What? You can do that to a baby?

Because up until that moment I was under the impression that babies were incredibly fragile, like a high-grade combination of porcelain and glass. But the doctor handled him when he first entered the world like he was made of rubber. He did this, I quickly learned, for a very specific reason: He was trying to help my son take his first breath. Because if you don’t take a breath in those first few seconds when you arrive, you have a very serious problem.

And so my boy in all his shiny pink glory hung there, upside down, with strange liquids exiting his various orifices, and then he coughed and gasped and took his first breath.

Remembering that day takes me to another day, this one a decade later. It was a Friday night, August 22, 2008, and my family and I were visiting my grandma Eileen. My grandma and I had been great friends since I was young. When I was in my late twenties and early thirties, she and I had lunch together every Friday for a decade. We, as they say, rolled deep.

But when we went to visit her that evening in August, everything was different. She was in her mid-eighties and her health had been declining over the past year and she’d been moved to a different part of the nursing home where she lived. We knew we were getting close to the end, but I still wasn’t expecting what we experienced when we entered her room. She was lying in bed, her eyes closed, taking long, slow breaths, but something about her was absent.

It was like she was in the room, but not in the room. Here, but already gone.
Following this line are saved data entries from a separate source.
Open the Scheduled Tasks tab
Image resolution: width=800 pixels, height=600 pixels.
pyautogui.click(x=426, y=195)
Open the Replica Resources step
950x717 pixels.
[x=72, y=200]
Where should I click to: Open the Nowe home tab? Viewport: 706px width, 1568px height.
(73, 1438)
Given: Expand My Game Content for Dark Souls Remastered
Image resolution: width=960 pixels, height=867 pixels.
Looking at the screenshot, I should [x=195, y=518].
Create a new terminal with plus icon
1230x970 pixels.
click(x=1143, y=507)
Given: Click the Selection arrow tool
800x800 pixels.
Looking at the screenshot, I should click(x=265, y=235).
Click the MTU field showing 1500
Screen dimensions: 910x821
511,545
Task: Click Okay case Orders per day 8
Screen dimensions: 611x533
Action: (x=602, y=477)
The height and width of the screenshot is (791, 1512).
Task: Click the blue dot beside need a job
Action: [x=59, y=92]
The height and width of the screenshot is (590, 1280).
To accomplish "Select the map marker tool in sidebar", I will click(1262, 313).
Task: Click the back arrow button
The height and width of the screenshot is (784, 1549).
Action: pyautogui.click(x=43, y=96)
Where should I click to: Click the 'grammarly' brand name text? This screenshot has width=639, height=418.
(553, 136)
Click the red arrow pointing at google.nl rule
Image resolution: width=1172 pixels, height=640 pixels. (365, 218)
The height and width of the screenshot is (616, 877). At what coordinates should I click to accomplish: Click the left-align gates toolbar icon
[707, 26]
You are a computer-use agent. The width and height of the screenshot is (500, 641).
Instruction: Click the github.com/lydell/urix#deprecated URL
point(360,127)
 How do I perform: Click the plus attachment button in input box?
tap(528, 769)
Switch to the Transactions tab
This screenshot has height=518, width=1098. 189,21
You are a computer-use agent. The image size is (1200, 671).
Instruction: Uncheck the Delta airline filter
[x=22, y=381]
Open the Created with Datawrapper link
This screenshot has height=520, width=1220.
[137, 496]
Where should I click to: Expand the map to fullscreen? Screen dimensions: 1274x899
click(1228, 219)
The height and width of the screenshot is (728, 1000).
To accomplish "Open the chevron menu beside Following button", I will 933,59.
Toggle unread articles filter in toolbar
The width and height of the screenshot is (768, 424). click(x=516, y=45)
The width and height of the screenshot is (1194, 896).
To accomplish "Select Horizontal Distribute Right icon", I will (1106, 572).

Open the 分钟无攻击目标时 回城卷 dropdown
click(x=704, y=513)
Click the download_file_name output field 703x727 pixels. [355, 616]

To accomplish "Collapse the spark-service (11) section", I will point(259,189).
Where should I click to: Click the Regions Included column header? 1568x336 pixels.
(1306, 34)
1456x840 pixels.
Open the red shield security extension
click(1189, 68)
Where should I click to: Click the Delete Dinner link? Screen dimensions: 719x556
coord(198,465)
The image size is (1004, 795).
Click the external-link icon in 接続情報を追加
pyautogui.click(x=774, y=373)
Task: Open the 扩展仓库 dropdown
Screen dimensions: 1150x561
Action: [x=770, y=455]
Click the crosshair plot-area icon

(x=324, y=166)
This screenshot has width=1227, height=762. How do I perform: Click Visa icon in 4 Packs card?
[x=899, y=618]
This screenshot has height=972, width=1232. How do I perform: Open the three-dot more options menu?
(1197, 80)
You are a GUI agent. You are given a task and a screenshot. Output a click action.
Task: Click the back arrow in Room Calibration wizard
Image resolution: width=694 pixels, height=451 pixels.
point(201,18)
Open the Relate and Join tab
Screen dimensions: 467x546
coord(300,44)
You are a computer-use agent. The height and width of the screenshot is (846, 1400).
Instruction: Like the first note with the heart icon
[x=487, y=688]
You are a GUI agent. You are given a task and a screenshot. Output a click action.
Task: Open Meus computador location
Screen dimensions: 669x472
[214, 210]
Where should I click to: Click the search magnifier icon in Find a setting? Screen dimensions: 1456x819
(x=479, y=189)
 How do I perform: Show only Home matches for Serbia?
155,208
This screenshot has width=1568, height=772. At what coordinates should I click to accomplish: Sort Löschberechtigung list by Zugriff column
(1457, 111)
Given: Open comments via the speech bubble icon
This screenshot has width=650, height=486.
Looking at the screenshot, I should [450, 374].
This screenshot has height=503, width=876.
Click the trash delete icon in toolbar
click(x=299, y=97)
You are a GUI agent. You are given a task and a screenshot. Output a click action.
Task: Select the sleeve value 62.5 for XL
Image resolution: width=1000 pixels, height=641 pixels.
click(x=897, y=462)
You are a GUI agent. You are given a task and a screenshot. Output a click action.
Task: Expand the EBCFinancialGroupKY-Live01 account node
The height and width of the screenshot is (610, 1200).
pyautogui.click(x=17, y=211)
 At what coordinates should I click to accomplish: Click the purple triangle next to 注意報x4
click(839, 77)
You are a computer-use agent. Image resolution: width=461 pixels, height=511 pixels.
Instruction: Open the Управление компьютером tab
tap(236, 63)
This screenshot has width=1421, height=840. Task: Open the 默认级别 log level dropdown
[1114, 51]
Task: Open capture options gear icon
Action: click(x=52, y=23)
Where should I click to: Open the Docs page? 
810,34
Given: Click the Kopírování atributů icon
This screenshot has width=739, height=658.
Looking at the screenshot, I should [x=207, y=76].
If you’ve ever been in the room with someone who is dying, you know exactly what I’m talking about. There’s a physical body right there in front of you, but something’s missing. Spirit, soul, presence, essence—whatever words you use for it, there’s a startling vacancy you feel in being with someone you’ve been with so many times before and yet that person isn’t there anymore.

I froze in the doorway, watching her lying on the bed, as it began to sink in that she was at the end of her life. You know someone is going to die because you know we’re all going to die—you know it in your brain. But then there’s a moment when that truth drops from your brain to your heart, like an elevator in free fall, and lands with a thud.

My wife Kristen, however, walked right over to the bed, sat down next to Grandma, took Grandma’s hands in her own, and leaned in over her heart and began to speak to her:

Grandma, we’re here with you now. We see that you’re going to be leaving us soon. We love you and we have loved being with you all these years and now we’re letting you go …

It was so moving.

We spent a few hours with Grandma that evening, and then we left and within a few hours she died.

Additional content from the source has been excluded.